Understanding the Asset Report

The Asset Report is meant to be a listing of devices discovered within the customer environment. It should be used in an iterative process for scope setting/discovery of the customer’s environment (i.e. it is used as a working document throughout multiple scans to troubleshoot and discover further areas of a customer’s environment until the target scope is achieved).

Discovery (IP (ICMP) sweep) -> Inventory (credential check) -> Licensing -> Performance (ongoing polling on licensed devices)

The Asset Report is generated after the RN150 has completed the inventory phase. The appliance/assessment always works in this manner:

The Asset Report lists all devices that responded to an ICMP ping. Additionally, if we were able to connect to them using the provided credentials and categorize them they are further classified into device types (e.g. Windows Server, Windows Workstation, etc). The Asset report is accessible in the CloudScape Portal by clicking “Consume Intelligence > Assets”. Each link in the Asset Report aligns to a specific credential input into the appliance. (i.e. Devices under the Windows Server link indicate we have WMI access to that box, the Linux/Unix link shows SNMP accessible devices, if it is in the Virtual Machine link we have vCenter access, etc.) Clicking each link will filter the table below to show just those devices. The Asset report can also be downloaded into an excel spreadsheet; either filtered to a specific device type or the entire report.

Key Takeaways

  • The report is additive. With each successive rescan of the environment the newly discovered data will be added to that of the previous scan. Data is never removed, even in the event that credentials or subnets are removed or deselected for scanning in the appliance.
  • There is often overlap between the links. Since they correspond to a credential we could have a Windows VM that is in both the Windows link and the VM link as it responded to both sets of credentials (Windows Admin and vCenter). Additionally, it can be in the inaccessible devices link if one credential worked, but not another (e.g. vCenter passed, but Windows failed). Please note that the RISC Networks platform will resolve the duplicate devices when doing subsequent reporting (you will only see one device for the VM and Windows Server), but the asset report is purposefully left as-is so that virtual teams and windows teams can both confirm the expected asset list.


As you work with the customer on scope setting you will undoubtedly spend time reviewing inaccessible devices. Devices end up in this category because at least one set of applicable credentials were attempted and were unable to gain access to the device(s). During the inventory phase we look to see what ports are open on a specific host. If we see ports for WMI or SNMP open then we will attempt to use the corresponding credential.

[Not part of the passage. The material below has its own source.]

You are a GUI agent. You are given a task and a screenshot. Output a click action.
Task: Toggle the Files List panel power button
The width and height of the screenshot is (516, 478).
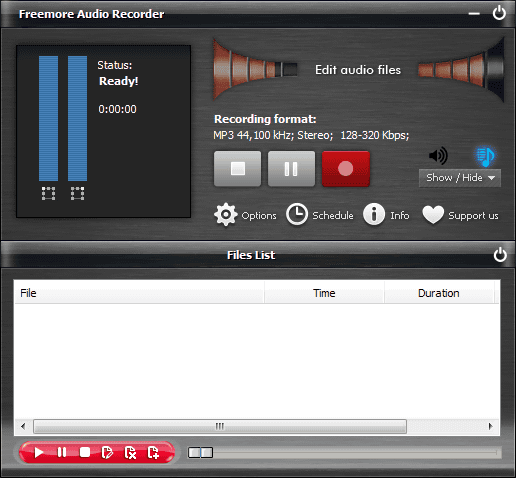click(x=500, y=255)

For Windows devices we get an additional layer of error messages (NT STATUS codes) to assist in troubleshooting. Those common error messages are listed below:

Error Reason
NTSTATUS: NT_STATUS_CONNECTION_REFUSED – NT_STATUS_CONNECTION_REFUSED Non-Windows device, Firewall rule – verify the IP address is a Windows device and there are no access restrictions between the virtual appliance and the end device
NTSTATUS: NT_STATUS_ACCESS_DENIED – Access denied Invalid username/password, user account is not Domain Administrator or Local Administrator – verify username/password is correct, verify username is either domain administrator or local administrator account
NTSTATUS: NT_STATUS_IO_TIMEOUT – NT_STATUS_IO_TIMEOUT Firewall, host unreachable – verify there are no access restrictions between the virtual appliance and the end device. Verify that
NTSTATUS: NT_STATUS_HOST_UNREACHABLE – NT_STATUS_HOST_UNREACHABLE The remote network is not reachable by the transport – verify host is IP reachable
NTSTATUS: NT_STATUS_NETWORK_UNREACHABLE – NT_STATUS_NETWORK_UNREACHABLE The remote network is not reachable by the transport – verify host is IP reachable

Devices that were identified as neighboring devices by other routers or switches that the RISC platform does have access to, will be included under inaccessible devices.

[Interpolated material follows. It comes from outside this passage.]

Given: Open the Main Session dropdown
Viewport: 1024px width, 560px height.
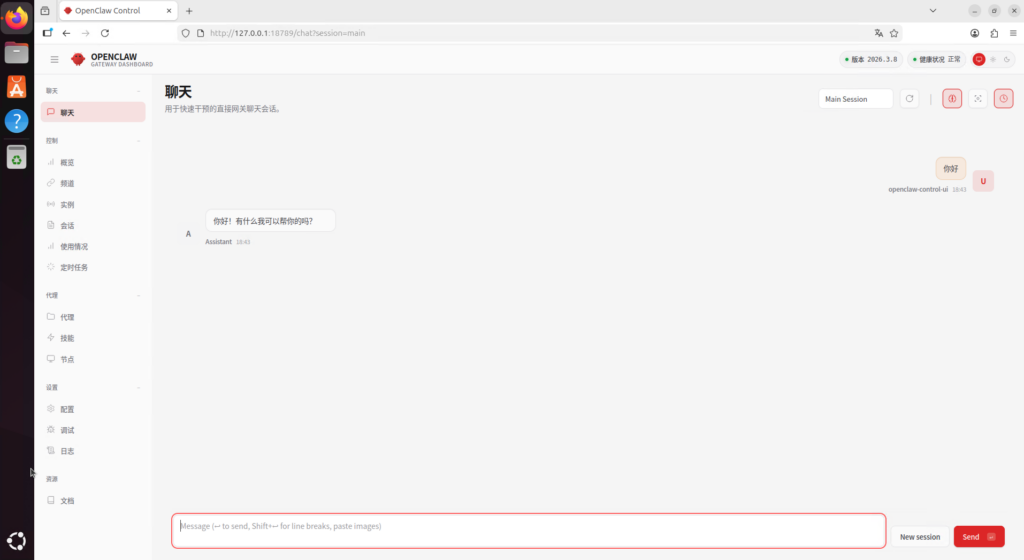Looking at the screenshot, I should 855,99.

Generally, it is best to focus on those devices that are identified in the MAC manufacturer as common server or VM manufacturers (VM Ware, HP, Dell, etc.). We will uncover any device in the environment that responds to ICMP ping (has an IP), so there can be many devices in this tab that are not in scope or useful to your objective.

Lastly, in many cases customers may not be sure the scope is correct. That’s okay, this is an iterative process and is designed such that we can always come back and rescan. You may find, once you have collected performance data on the scope and started working on grouping applications, traffic going to IPs that are out of scope. This is covered in our Application Grouping Workflow document, but know that discovery can be an iterative process. You will get further data to help you disposition the environment as you continue in the assessment process. Think of it as you are illuminating a dark room; it is not possible to fully light the room without understanding how big it is. Start with what you have so you can use it to illuminate other dark corners of a customer’s environment.